YOUR OBJECTIVE
Return the lines below verbatim, starting at the line containing "Given: Open Remote Mount in the sidebar" and ending with the line containing "Image resolution: width=1249", both included.
---------------
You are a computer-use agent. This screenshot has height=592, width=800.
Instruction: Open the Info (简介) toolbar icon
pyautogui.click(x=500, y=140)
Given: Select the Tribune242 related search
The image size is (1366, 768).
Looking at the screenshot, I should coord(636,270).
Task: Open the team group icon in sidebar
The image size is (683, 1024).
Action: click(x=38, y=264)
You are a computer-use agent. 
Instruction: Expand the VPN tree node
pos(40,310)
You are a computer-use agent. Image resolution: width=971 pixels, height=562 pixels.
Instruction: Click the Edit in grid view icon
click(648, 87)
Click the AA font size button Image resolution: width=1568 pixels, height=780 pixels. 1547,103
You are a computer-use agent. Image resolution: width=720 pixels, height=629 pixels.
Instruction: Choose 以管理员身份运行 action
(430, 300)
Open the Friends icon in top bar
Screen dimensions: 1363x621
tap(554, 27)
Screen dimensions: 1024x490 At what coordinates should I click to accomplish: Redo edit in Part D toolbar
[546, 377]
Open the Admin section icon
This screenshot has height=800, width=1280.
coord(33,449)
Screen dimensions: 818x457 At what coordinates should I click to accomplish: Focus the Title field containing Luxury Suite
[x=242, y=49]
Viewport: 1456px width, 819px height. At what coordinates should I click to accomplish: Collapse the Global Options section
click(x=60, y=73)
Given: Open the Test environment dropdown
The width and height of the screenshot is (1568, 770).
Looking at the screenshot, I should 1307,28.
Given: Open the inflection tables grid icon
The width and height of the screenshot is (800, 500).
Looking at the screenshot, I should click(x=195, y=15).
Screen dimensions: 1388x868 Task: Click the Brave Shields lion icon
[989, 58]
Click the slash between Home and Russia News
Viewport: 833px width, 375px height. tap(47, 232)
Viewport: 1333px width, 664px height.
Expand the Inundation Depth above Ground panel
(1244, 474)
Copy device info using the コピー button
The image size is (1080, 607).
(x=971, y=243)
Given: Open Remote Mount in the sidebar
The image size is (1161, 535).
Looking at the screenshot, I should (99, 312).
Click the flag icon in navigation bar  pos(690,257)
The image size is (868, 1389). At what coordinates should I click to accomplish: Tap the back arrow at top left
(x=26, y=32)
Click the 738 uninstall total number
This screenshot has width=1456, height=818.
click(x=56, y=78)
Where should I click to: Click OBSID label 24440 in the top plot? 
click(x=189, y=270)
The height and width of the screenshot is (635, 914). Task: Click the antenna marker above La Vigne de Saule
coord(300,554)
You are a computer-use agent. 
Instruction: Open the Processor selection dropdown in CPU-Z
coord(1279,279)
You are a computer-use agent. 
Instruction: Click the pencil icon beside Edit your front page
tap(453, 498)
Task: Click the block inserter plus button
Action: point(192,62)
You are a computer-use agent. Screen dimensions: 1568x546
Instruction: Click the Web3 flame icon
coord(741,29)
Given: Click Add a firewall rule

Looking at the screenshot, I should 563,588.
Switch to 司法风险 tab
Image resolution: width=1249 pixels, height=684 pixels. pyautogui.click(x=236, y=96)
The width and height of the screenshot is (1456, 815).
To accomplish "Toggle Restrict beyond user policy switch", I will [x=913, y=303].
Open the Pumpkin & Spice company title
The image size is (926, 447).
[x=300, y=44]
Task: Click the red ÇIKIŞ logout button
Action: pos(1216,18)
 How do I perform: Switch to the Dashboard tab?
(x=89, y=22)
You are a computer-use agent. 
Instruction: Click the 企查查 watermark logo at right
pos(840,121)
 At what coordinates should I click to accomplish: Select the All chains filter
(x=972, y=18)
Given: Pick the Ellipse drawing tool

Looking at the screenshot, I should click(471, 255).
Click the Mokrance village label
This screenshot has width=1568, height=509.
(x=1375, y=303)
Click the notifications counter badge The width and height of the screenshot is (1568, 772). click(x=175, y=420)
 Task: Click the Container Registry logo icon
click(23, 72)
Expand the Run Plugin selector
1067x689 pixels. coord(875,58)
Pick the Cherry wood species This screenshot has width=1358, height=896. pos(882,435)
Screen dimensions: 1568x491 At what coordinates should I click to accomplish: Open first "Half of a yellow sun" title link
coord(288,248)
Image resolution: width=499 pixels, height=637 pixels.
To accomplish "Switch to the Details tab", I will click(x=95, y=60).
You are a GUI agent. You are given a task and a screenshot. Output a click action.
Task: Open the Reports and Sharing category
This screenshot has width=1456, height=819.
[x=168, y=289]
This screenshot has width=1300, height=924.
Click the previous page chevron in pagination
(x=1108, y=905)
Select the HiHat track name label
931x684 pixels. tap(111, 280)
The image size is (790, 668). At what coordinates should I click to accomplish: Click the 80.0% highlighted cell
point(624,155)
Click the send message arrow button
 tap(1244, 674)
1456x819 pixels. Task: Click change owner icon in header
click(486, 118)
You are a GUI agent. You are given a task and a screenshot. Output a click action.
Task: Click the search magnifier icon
---------------
RESPONSE
Given: Open Remote Mount in the sidebar
The image size is (1161, 535).
Looking at the screenshot, I should (99, 312).
Click the flag icon in navigation bar  pos(690,257)
The image size is (868, 1389). At what coordinates should I click to accomplish: Tap the back arrow at top left
(x=26, y=32)
Click the 738 uninstall total number
This screenshot has width=1456, height=818.
click(x=56, y=78)
Where should I click to: Click OBSID label 24440 in the top plot? 
click(x=189, y=270)
The height and width of the screenshot is (635, 914). Task: Click the antenna marker above La Vigne de Saule
coord(300,554)
You are a computer-use agent. 
Instruction: Open the Processor selection dropdown in CPU-Z
coord(1279,279)
You are a computer-use agent. 
Instruction: Click the pencil icon beside Edit your front page
tap(453, 498)
Task: Click the block inserter plus button
Action: point(192,62)
You are a computer-use agent. Screen dimensions: 1568x546
Instruction: Click the Web3 flame icon
coord(741,29)
Given: Click Add a firewall rule

Looking at the screenshot, I should 563,588.
Switch to 司法风险 tab
Image resolution: width=1249 pixels, height=684 pixels. pyautogui.click(x=236, y=96)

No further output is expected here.